Best practice, enforced by cautious settings now included by default in most distributions, means you do not log in as root on a graphical console and run browsers and document viewers with high privileges. Debian-derived distributions disable logging in as root even on a text console or over SSH. This includes the very popular Mint and all the other Ubuntu variations.

A lot of Linux security comes from preventing the use of dangerous software by the root user.

So Linux Workstations Are Pretty Safe, But Can We Use Anti-Malware Technology On Servers?

Linux can play a protective role. The most common use will probably be to scan email moving both in and out on a Linux-based mail gateway. You can also:

  • Investigate suspicious files in a relatively secure setting.
  • Scan Windows file servers by mounting their shares through Samba or NFS and scanning them remotely.
  • Scan the virtual disk of a Windows virtual machine running on a Linux host.

The big-name providers offer Linux server malware detection and quarantining: F-Secure, Kaspersky, McAfee (now Intel Security Group), Symantec, Comodo, Sophos, BitDefender, Trend Micro, ESET, and more.

And What About The Linux Workstations?

As for personal workstations, there just isn’t much anti-malware software. This is because it’s much like dragon repellent, a solution without a problem to solve.
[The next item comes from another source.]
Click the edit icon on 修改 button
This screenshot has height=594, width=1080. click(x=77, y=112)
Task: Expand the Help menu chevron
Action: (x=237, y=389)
I read one analysis that blamed the extent of the Windows malware problem on that environment’s generally proprietary and frequently expensive applications. That analysis said that this led to frequent use of “cracks” and “warez”, software modified from its original form and shared via dubious channels. Linux software, by comparison, is generally free and obtained through well-known repositories monitored by the community.

I don’t agree with 100% of this, especially the part that approaches a rationalization of “And so, that’s why we have to steal.” But there is something to this argument, most of all the benefit of the open repository.

Patching on a Windows platform is focused on the Windows operating system and the Microsoft applications. The rest of it — PDF document viewing and manipulation, development for C/C++ and many other languages, printer drivers, codecs for audio and video, plus whatever else — is all up to you. You may get frequent, annoying, and often ignored pop-ups for Adobe, Java, Chrome, HP printing updates, and more. That’s the disconnected application package management in action.

Compare this to Linux, where you have one unified package management space. Add the proprietary repositories to your Yum or APT configuration, and one check for available updates covers all installed software, from the base operating system through all applications.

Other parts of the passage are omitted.